Fig. 3.

Average daily saccharin solution consumption by segregating 129.B6-Sac partially congenic (N₄) mice in 96-h two-bottle tests (Means ± Standard Errors). Haplotypes of three congenic substrains are shown at the bottom of the figure. Each substrain carries a B6 donor chromosome fragment of different length, with recombinations between D4Mit254 and D4Mit209, D4Mit209 and D4Mit256, or between D4Mit256 and D18346. The partially congenic mice with one copy of the Sac-containing chromosome fragment from the B6 strain (n = 81, filled bar) had higher saccharin intakes than did the mice homozygous for the 129 Sac allele [n = 97, open bar; F(1,166) = 75.5, p < 0.00001, 3-way ANOVA]. The saccharin intakes by the Sac-heterozygous (B6/129) and homozygous (129/129) mice from each of the three substrains were respectively 12.6 ± 0.7 (n = 39) and 7.3 ± 0.2 (n = 62) ml/30 g BW (the substrain with the shortest donor fragment); 11.7 ± 0.9 (n = 26) and 7.9 ± 0.5 (n = 24) ml/30 g BW (the substrain with the intermediate donor fragment); and 10.7 ± 0.7 (n = 16) and 6.6 ± 0.4 (n = 11) ml/30 g BW (the substrain with the longest donor fragment).
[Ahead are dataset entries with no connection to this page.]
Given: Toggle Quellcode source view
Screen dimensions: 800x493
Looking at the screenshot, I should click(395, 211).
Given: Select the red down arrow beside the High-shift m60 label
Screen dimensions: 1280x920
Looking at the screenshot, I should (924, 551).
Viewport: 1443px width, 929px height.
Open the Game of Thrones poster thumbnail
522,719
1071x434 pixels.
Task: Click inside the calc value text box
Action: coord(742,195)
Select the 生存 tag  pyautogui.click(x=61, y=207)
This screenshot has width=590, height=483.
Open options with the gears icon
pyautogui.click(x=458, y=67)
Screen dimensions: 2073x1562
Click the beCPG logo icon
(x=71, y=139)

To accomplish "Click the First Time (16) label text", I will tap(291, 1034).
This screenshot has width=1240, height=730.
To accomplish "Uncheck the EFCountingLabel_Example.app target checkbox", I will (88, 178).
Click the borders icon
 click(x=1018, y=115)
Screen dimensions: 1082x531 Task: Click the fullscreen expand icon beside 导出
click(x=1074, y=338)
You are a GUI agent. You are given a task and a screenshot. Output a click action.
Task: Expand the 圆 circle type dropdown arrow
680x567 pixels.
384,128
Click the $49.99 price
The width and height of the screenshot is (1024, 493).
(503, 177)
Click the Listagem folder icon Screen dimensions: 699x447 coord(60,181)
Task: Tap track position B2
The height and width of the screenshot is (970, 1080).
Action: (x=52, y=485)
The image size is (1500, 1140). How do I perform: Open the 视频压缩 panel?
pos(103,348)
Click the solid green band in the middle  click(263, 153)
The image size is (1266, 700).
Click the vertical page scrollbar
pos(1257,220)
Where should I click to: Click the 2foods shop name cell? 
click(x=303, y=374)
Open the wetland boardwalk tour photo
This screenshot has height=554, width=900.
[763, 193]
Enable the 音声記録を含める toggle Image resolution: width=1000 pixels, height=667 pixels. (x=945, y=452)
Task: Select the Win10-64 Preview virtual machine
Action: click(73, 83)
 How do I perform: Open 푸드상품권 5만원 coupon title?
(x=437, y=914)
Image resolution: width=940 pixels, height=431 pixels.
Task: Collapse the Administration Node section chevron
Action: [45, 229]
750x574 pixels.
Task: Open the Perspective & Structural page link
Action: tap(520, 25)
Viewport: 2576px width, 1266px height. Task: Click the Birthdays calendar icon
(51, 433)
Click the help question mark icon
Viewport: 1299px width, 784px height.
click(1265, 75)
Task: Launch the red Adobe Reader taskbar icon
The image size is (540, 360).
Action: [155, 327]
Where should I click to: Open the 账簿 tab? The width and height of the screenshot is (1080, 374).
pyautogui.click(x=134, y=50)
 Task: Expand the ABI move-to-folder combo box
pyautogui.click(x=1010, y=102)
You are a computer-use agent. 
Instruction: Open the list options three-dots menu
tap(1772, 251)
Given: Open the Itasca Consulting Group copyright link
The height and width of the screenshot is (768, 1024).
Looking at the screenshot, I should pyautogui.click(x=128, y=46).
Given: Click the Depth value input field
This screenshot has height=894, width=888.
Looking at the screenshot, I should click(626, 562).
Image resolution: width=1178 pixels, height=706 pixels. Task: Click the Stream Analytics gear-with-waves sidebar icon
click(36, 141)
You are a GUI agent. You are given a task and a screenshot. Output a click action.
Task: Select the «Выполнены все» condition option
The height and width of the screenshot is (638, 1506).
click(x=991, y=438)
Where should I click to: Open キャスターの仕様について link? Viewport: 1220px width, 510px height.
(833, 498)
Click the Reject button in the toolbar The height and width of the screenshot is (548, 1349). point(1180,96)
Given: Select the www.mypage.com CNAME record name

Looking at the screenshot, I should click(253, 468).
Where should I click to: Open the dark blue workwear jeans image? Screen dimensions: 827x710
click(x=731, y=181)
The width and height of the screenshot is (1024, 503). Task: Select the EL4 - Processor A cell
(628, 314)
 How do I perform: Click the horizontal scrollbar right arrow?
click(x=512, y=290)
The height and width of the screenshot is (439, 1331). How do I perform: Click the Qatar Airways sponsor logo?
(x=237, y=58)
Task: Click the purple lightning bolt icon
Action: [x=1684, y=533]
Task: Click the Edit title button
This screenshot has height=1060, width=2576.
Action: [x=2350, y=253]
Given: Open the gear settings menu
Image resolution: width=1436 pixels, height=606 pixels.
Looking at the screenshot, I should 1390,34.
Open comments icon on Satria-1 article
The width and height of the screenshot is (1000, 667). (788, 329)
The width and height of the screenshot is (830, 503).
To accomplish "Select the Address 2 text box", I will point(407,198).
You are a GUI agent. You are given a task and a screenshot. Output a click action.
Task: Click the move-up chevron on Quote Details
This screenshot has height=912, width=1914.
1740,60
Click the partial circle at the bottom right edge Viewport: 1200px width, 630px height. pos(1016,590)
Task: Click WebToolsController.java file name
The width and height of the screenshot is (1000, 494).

The differences among the substrains were non-significant [F(2,166) = 2.0, p = 0.14]. Females had higher intakes than did males [F(1,166) = 9.6, p = 0.002], but the effect of genotype was similar within each gender [gender × genotype interaction, F(1,166) = 0.4, p = 0.54]. Analysis of preference scores showed similar results (not shown). Because the overlapping part of the donor chromosome fragments in the three substrains ends proximally between D4Mit256 and D18346, Sac must be located distal to D4Mit256. Because neither 129.B6-Sac substrain carries the B6 allele of Gpr70, it is located outside of the Sac-containing donor fragment and proximally to D4Mit209 (the marker included in the largest donor fragment).